§ ABOUT THIS EXERCISE
Print the entries underneath word for word, omitting whatever pictures they contain.
##### SUPPLIED RECORDS
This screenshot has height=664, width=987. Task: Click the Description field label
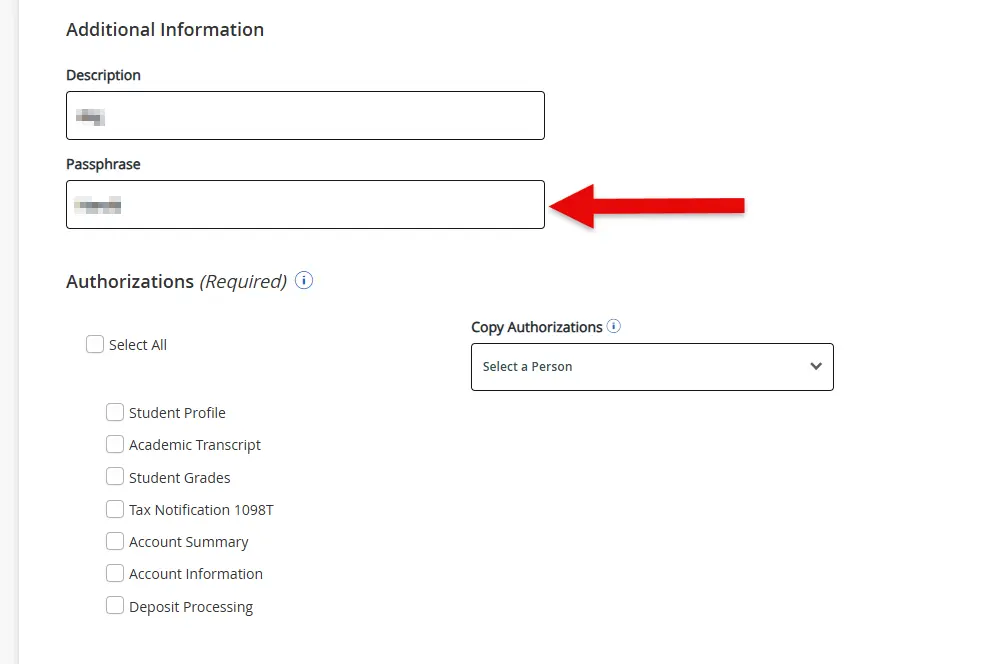pos(103,75)
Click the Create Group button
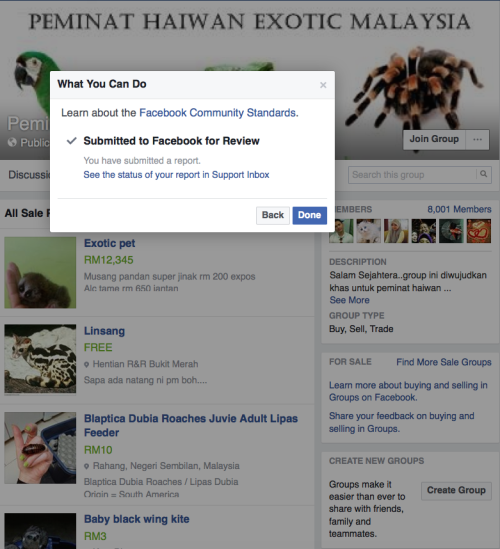The height and width of the screenshot is (549, 500). point(456,490)
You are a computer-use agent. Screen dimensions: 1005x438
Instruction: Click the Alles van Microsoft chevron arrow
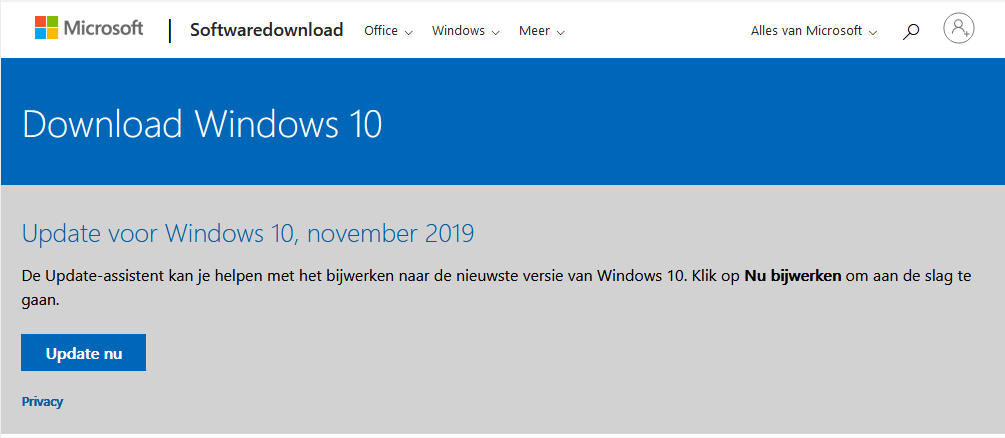tap(873, 32)
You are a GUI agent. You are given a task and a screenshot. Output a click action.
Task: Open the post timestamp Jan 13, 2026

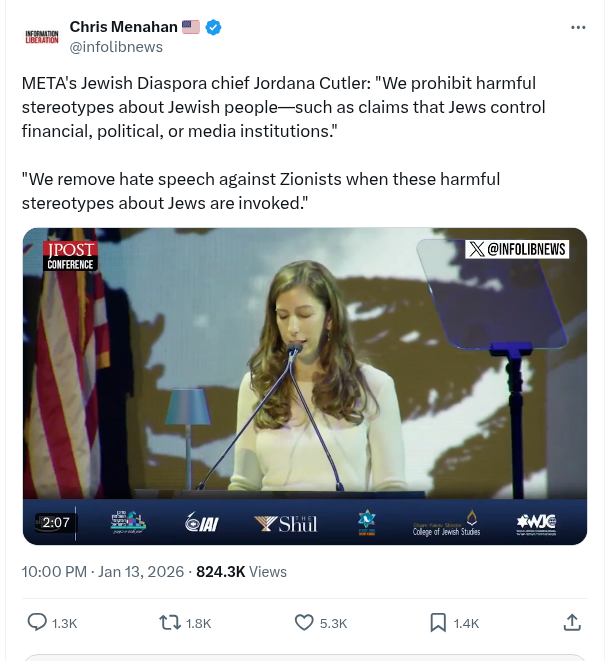103,572
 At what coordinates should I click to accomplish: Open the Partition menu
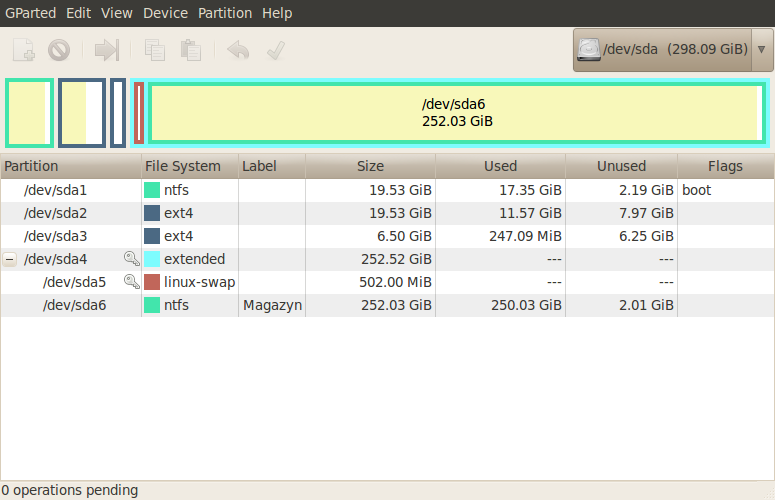(x=225, y=13)
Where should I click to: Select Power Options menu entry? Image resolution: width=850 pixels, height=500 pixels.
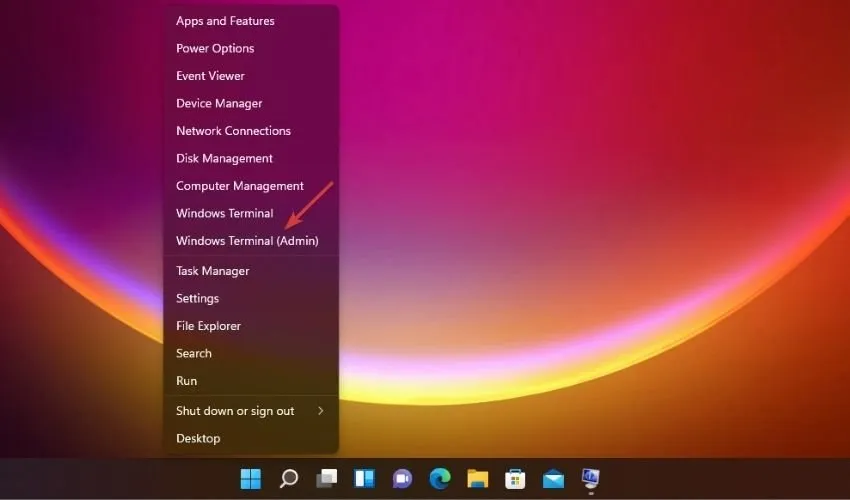pyautogui.click(x=215, y=48)
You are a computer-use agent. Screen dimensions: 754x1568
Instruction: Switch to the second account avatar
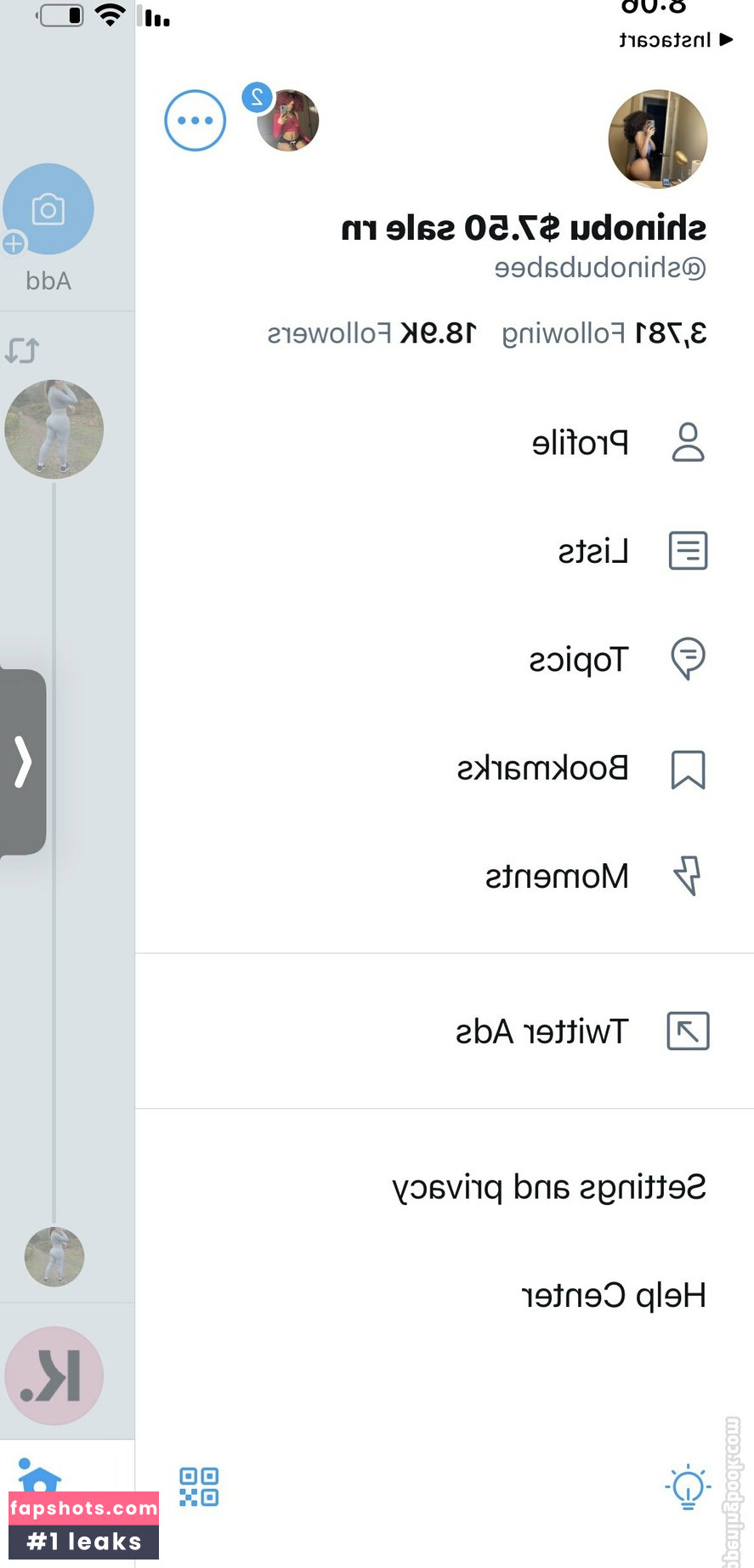(288, 120)
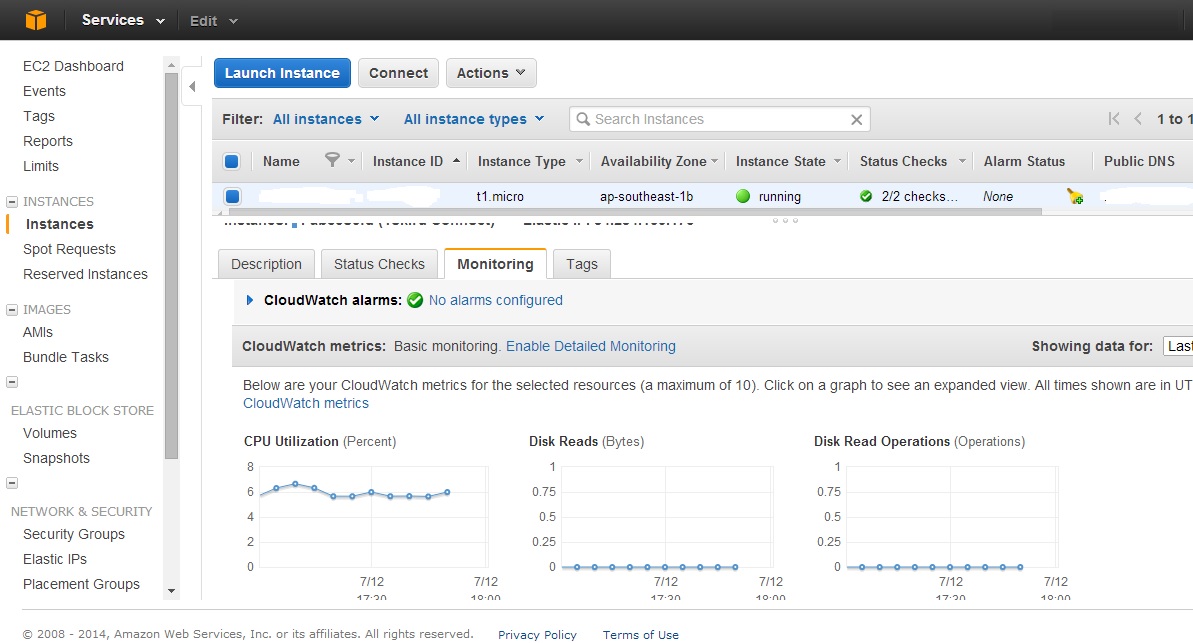
Task: Click the magnifier icon in Search Instances
Action: coord(583,119)
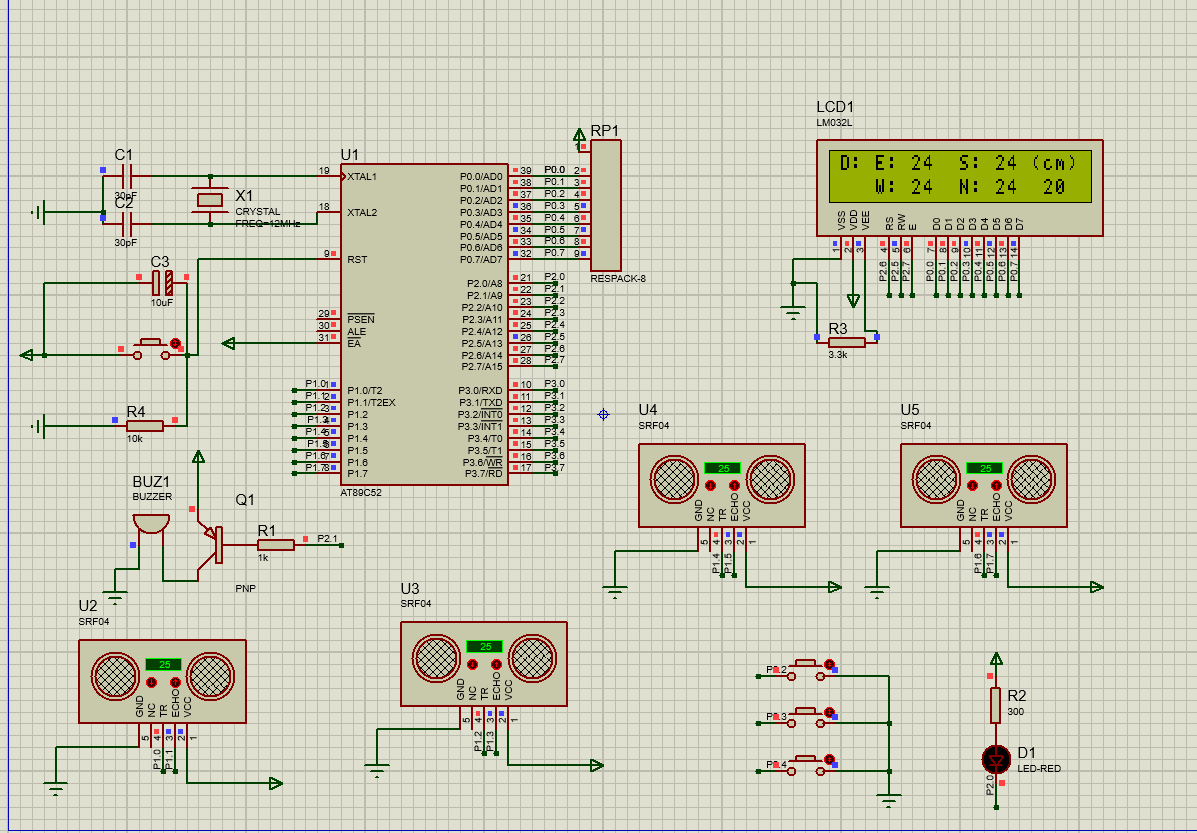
##########
§ ANSWER TO THIS EXERCISE
This screenshot has height=664, width=987. Task: Click the Description field label
pos(103,75)
Click the Create Group button
The height and width of the screenshot is (549, 500). point(456,490)
You are a computer-use agent. Screen dimensions: 1005x438
Instruction: Click the Alles van Microsoft chevron arrow
tap(873, 32)
You are a GUI agent. You are given a task and a screenshot. Output a click action.
Task: Open the post timestamp Jan 13, 2026

103,572
 At what coordinates should I click to accomplish: Open the Partition menu
(x=225, y=13)
Where should I click to: Select Power Options menu entry? Image resolution: width=850 pixels, height=500 pixels.
pyautogui.click(x=215, y=48)
You are a computer-use agent. Screen dimensions: 754x1568
Instruction: Switch to the second account avatar
(288, 120)
Task: Click the magnifier icon in Search Instances
Action: coord(583,119)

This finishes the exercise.